Criticality Safety Calculation and Analysis for NPP Transportation of
Fuel Assemblies
Dajie Zhuang
China Institute for Radiation Protection, Taiyuan, 030006, China
Keywords: Criticality Safety, Benchmark Certification, LEU (Low-Enriched Uranium), Rods Lattice.
Abstract: Nuclear criticality safety was calculated by MC code for transportation activity of fuel assemblies to
Sanmen Nuclear Power Plant. Calculation result shows that the transportation of fuel assemblies meets the
corresponding criticality safety requirements. In the calculation, eight criticality benchmark experiments for
Low-Enriched Uranium rods lattice from NUREG/CR-6361 of the U.S. NRC was selected, and was
validated calculation by SuperMC. Thereby, the result of criticality calculation for transportation of fuel
assemblies with SuperMC code becomes more reliable.
1 INTRODUCTION
Nuclear criticality safety is an important issue in the
storage and transportation of fissile materials.
Regulations for the Safe Transport of Radioactive
Material
(GB11806-2019) has clear requirements for
nuclear criticality safety in the transportation of
fissile materials, such as fuel assemblies, etc. The
IAEA SSR6 also provides a detailed introduction to
the criticality safety assessment, including the
criticality safety analysis model, method, calculation
and experiments (SSG, 2012).
The Monte Carlo method can better model the
geometric structure in the criticality safety analysis
and is widely used. However, when using the MC
program to calculate the criticality safety, various
uncertainties must be considered to give the bias of
the program, such as model size, fuel enrichment,
section data, calculation method, etc. (LI, 2019) In
addition, since it is necessary to model and write
input files when using MC program for criticality
safety calculation, the calculation results of the
program may vary from person to person. Therefore,
when using the MC program for critical safety
calculation, the bias of the program must be
determined first.
2 CALCULATION PROGRAM
AND DETERMINATION OF
SUBCRITICAL LIMIT
2.1 Calculation Program
This project is supported by Super Monte Carlo
Program for Nuclear and Radiation Simulation,
named SuperMC, which is developed by Institute of
Nuclear Energy Safety Technology, Chinese
Academy of Science/the FDS Team. SuperMC is a
general, intelligent, accurate and precise simulation
software system for the nuclear design and safety
evaluation of nuclear system (WU, 2009; WU, 2015).
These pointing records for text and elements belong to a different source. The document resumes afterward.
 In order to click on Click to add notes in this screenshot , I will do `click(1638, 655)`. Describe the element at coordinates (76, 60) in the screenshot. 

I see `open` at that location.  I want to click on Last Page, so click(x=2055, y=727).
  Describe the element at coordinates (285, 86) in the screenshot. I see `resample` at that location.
2.2 Subcriticality Benchmark
Experiment and Simulation
Calculation
This paper selects a group of eight subcriticality
benchmark experiments in Criticality Benchmark
Guide for Light-Water-Reactor Fuel in
Transportation and Storage Packages (NUREG/
CR-6361) (Lichtenwalter, 1997) of the US Nuclear
Regulatory Commission, and Dissolution and
Storage Experimental Program with UO
2
Rods
(Manaranche, 1979), which are ANS33AL1,
ANS33AL3, ANS33EB1, ANS33EB2, ANS33EP1,
ANS33EP2, ANS33SLG and ANS33STY
respectively. Fuel assembly dimensions, fuel rod
characteristics, material parameters and criticality
data are described in detail in the literature.